Work item: Reproduce the data exactly as it stands.

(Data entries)
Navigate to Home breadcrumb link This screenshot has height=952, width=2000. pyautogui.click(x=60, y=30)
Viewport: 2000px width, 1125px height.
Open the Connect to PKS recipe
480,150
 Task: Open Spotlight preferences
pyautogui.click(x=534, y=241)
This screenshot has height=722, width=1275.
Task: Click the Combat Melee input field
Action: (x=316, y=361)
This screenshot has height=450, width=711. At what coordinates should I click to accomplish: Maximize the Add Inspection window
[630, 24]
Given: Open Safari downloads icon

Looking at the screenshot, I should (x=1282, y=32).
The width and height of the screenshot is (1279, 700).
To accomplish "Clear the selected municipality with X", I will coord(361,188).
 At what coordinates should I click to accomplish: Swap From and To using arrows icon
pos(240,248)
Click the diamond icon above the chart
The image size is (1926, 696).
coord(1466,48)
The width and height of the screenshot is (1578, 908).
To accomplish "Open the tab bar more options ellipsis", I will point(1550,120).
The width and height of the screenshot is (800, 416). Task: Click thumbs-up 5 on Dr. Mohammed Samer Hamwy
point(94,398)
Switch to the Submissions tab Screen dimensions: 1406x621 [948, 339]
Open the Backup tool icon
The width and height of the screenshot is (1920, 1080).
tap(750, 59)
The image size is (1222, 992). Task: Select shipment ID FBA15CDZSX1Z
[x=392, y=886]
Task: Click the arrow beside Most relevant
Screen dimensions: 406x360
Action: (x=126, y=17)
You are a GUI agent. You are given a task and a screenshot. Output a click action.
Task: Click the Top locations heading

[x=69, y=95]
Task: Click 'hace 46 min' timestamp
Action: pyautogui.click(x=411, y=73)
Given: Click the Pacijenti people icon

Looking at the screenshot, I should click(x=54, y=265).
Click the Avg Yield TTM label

Worked solution:
Navigate to Home breadcrumb link This screenshot has height=952, width=2000. pyautogui.click(x=60, y=30)
Viewport: 2000px width, 1125px height.
Open the Connect to PKS recipe
480,150
 Task: Open Spotlight preferences
pyautogui.click(x=534, y=241)
This screenshot has height=722, width=1275.
Task: Click the Combat Melee input field
Action: (x=316, y=361)
This screenshot has height=450, width=711. At what coordinates should I click to accomplish: Maximize the Add Inspection window
[630, 24]
Given: Open Safari downloads icon

Looking at the screenshot, I should (x=1282, y=32).
The width and height of the screenshot is (1279, 700).
To accomplish "Clear the selected municipality with X", I will coord(361,188).
 At what coordinates should I click to accomplish: Swap From and To using arrows icon
pos(240,248)
Click the diamond icon above the chart
The image size is (1926, 696).
coord(1466,48)
The width and height of the screenshot is (1578, 908).
To accomplish "Open the tab bar more options ellipsis", I will point(1550,120).
The width and height of the screenshot is (800, 416). Task: Click thumbs-up 5 on Dr. Mohammed Samer Hamwy
point(94,398)
Switch to the Submissions tab Screen dimensions: 1406x621 [948, 339]
Open the Backup tool icon
The width and height of the screenshot is (1920, 1080).
tap(750, 59)
The image size is (1222, 992). Task: Select shipment ID FBA15CDZSX1Z
[x=392, y=886]
Task: Click the arrow beside Most relevant
Screen dimensions: 406x360
Action: (x=126, y=17)
You are a GUI agent. You are given a task and a screenshot. Output a click action.
Task: Click the Top locations heading

[x=69, y=95]
Task: Click 'hace 46 min' timestamp
Action: pyautogui.click(x=411, y=73)
Given: Click the Pacijenti people icon

Looking at the screenshot, I should click(x=54, y=265).
Click the Avg Yield TTM label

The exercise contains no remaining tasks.